De rechtbank acht het, rekening houdend met hetgeen door en namens veroordeelde en door betrokkenen ter zitting naar voren is gebracht, wel in het belang van een zo gunstig mogelijke ontwikkeling van veroordeelde dat hij verder kan gaan met de uitvoering van de GBM.
De rechtbank zal de vordering van de officier van justitie dan ook gedeeltelijk toewijzen en daarbij aanhaken bij de tijd (vier weken) die veroordeelde reeds in detentie in het kader van de voorlopige tenuitvoerlegging van de vervangende jeugddetentie heeft doorgebracht. De vordering zal voor het overige worden afgewezen.
De rechtbank acht deze beslissing mede in het licht van artikel 3 van het Internationaal Verdrag inzake de Rechten van het Kind in het belang van veroordeelde.
Nu er nog een deel van de vervangende jeugddetentie resteert, laat dit de mogelijkheid open om, indien geboden, tijdens de duur van de GBM over te gaan tot een relatief korte (gedeeltelijke) tenuitvoerlegging van de vervangende jeugddetentie indien veroordeelde zich wederom niet aan de voorwaarden houdt.
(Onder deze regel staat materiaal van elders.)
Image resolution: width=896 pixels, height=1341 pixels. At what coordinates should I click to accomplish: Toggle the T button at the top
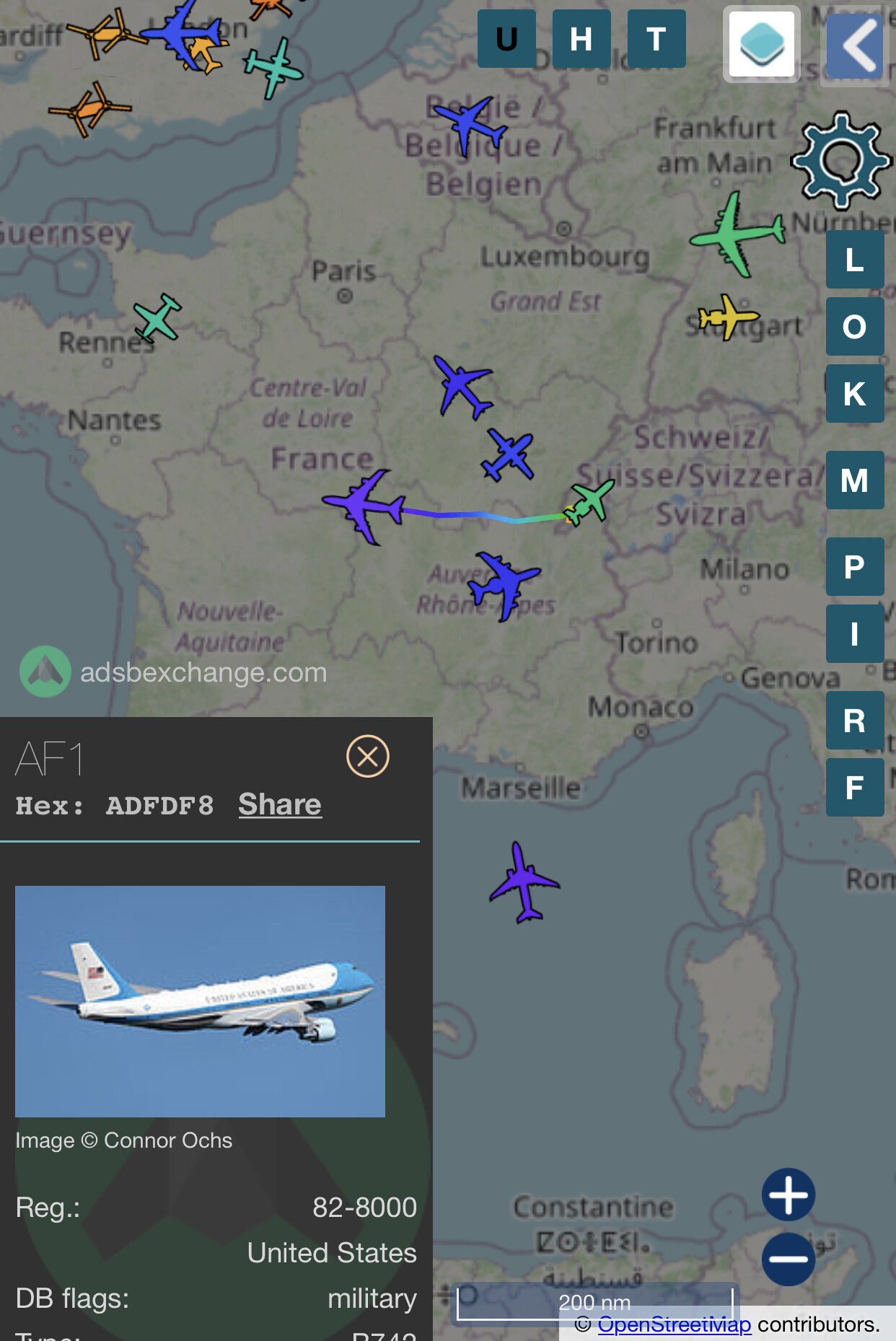coord(656,39)
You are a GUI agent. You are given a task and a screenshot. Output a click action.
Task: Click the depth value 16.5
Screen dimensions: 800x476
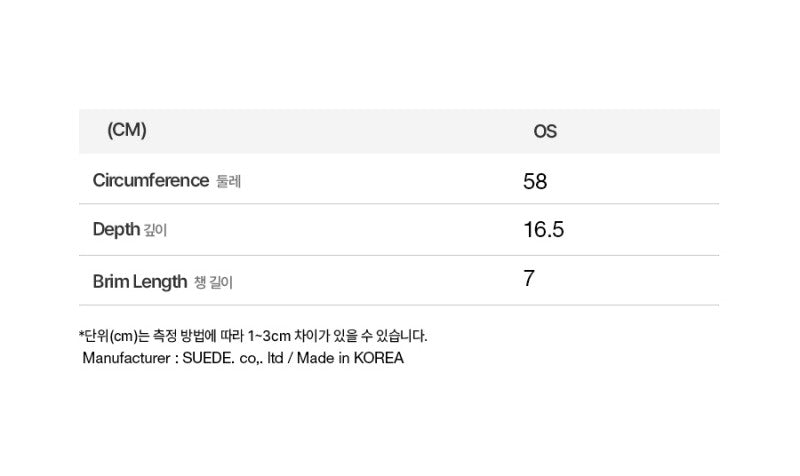pyautogui.click(x=544, y=230)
Daarbij dient wel opgemerkt te worden dat de beslissing op grond van de vordering van de officier van justitie en de duur van de tenuitvoerlegging uiteindelijk in handen van de rechtbank ligt.
Beslissing.
De rechtbank:
wijst de vordering van de officier van justitie gedeeltelijk toe en gelast de tenuitvoerlegging van vier weken jeugddetentie tot 9 november 2016;
wijst de vordering voor het overige af.
Deze beslissing is genomen door:
mr. R.H.G. Odink, voorzitter tevens kinderrechter,
mrs. J.P.C. van Dam van Isselt en C. Phillips, rechters,
in tegenwoordigheid van mr. W.J.A. van der Velde, griffier,
en uitgesproken op de openbare terechtzitting van deze rechtbank van 9 november 2016.
De jongste rechter is buiten staat te tekenen.